Пушки Пётр Алексеевич любил и ценил. Но вид взятых в Керчи османских двадцатичетырёхфунтовок прошлого столетия, отлитых из препаршивой бронзы, оскорблял его тонкие чувства. Это убожество не то, что четырёхкратный уставной заряд — полуторный не выдержит. Чугунное ядро тоже не про неё, тяжеловато. Туркам сие было безразлично, они тёсаными камнями стреляли. Против казацких чаек годилось. Против фрегата — тоже так-сяк. Но обстреливать крепость — извините. Даже против не слишком-то могучих стен Кафы, давно уже позабывшей, что такое штурмы, эти горе-пушки практически бесполезны. Оставалось сосредоточить их напротив ворот и пытаться высадить створки. Хоть какая-то польза от этого хлама будет.

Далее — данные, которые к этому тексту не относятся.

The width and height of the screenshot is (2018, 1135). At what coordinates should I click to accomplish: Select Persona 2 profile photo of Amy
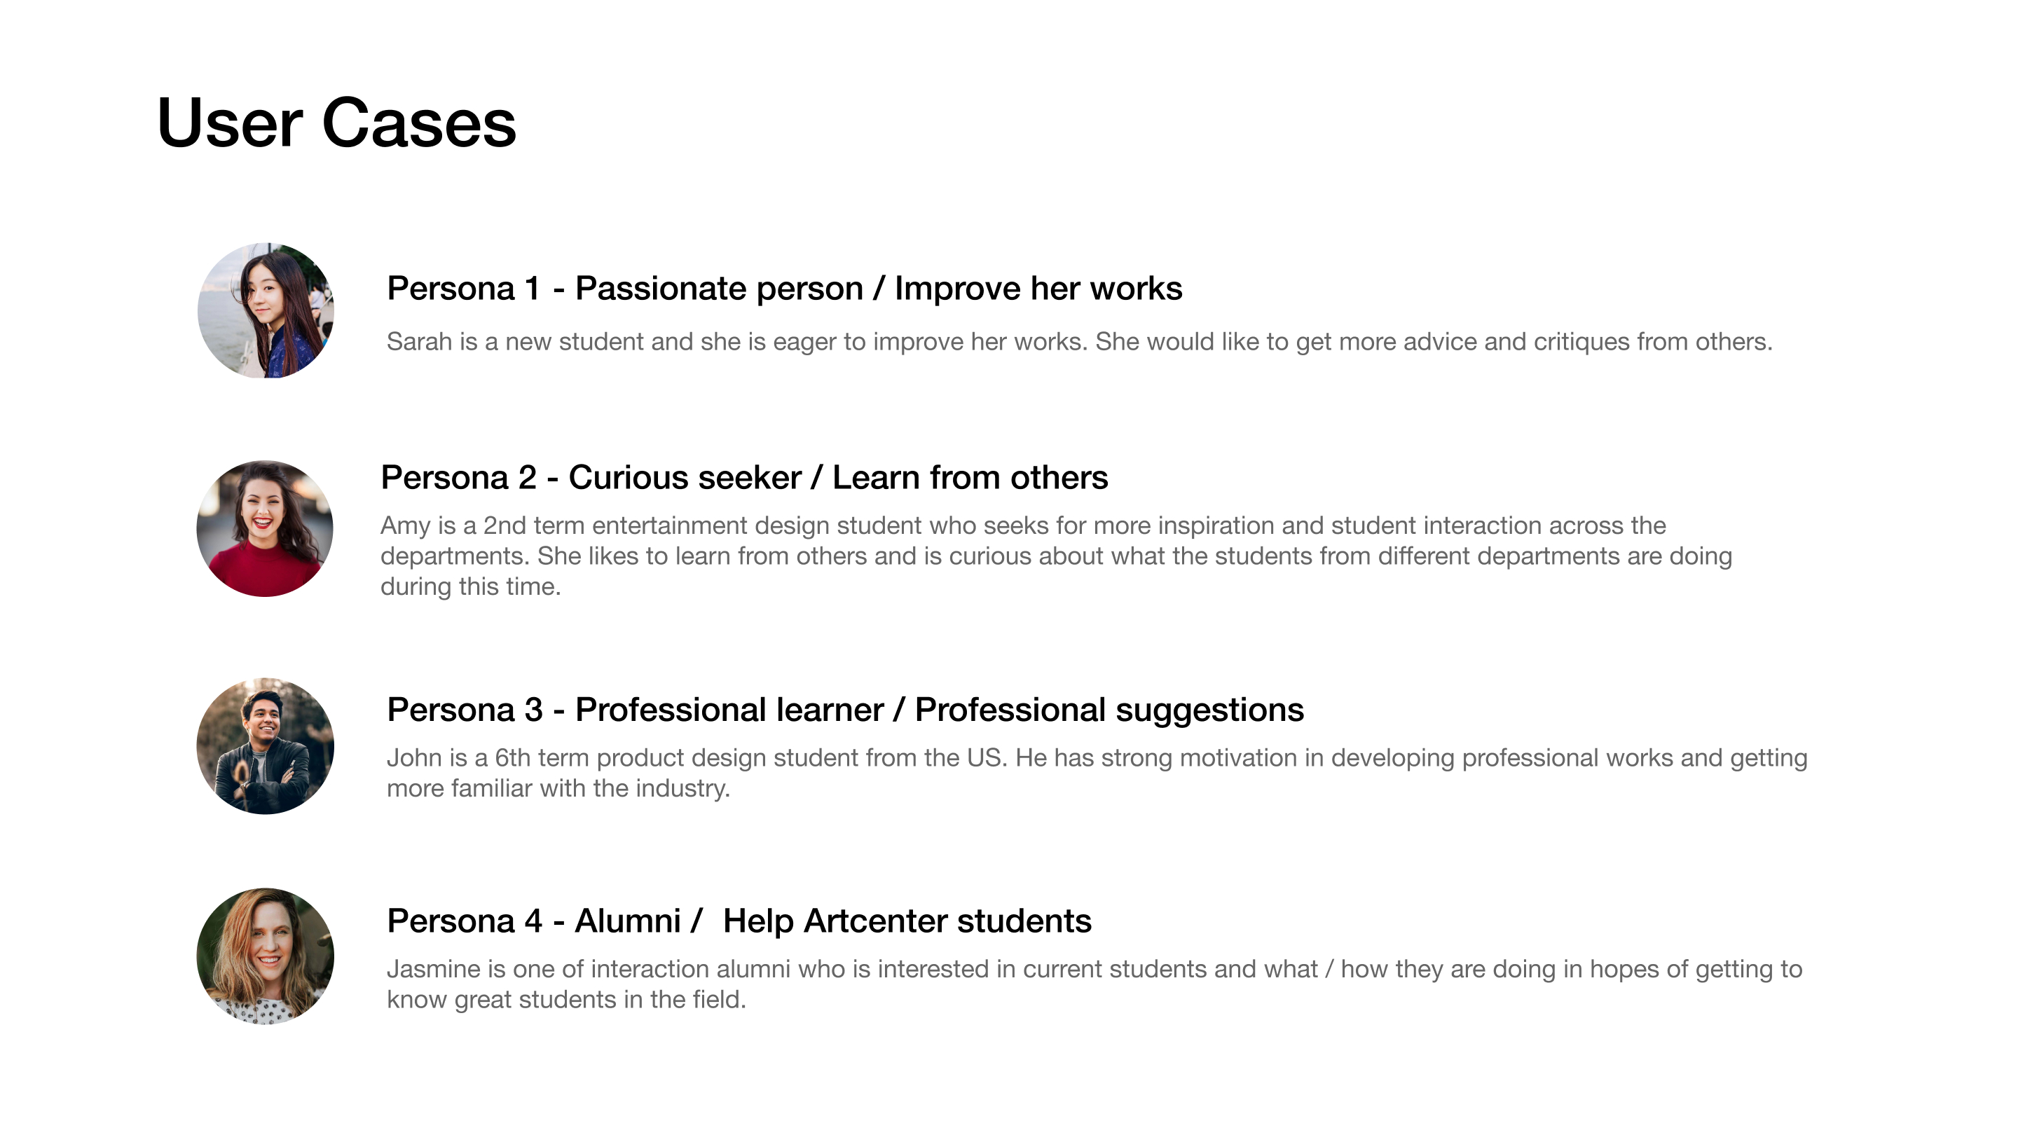coord(265,529)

В отличие от иных городков и крепостиц, Кафу осадили по всем правилам военного искусства. С обстрелами и ультиматумом беглербегу. Османский наместник, как и следовало ожидать, сдаваться отказался. Его можно понять: торговая столица турецкого Кырыма, очень много богатых и уважаемых людей ещё не успело отплыть в направлении Синопа. Притом, не только из числа осман. Как писал Петру Алексеевичу русский посланник в Османский империи Вешняков, «…Здешние константинопольские греки большею частью бездельники, ни веры, ни закона не имеющие, их главный интерес — деньги, и ненавидят нас больше самих турок, но греки областные и еще более болгары, волохи, молдаване и другие так сильно заботятся об избавлении своём от турецкого тиранства и так сильно преданы России, что при первом случае жизни не пожалеют для Вашего Императорского Величества, как уповаемого избавителя. Всё это турки знают»[66]. Да, купцы-фанариоты с удовольствием приторговывали в Кафе, откуда большей частью происходили, своими единоверцами-русскими. И, когда город осадила русская армия, имели основания опасаться за жизнь и здоровье, равно как и купцы-армяне и богатые евреи. Пётр Алексеевич, доселе запрещавший грабить города ради скорости манёвра, уже пообещал отдать Кафу на разграбление войску. Войско это знало и предвкушало. В городе это тоже знали и боялись. Но никакими силами невозможно было заставить столь солидных и уважаемых людей хотя бы попытаться защитить город, приносивший им доход. Беглербег не сумел загнать на стены ни одного.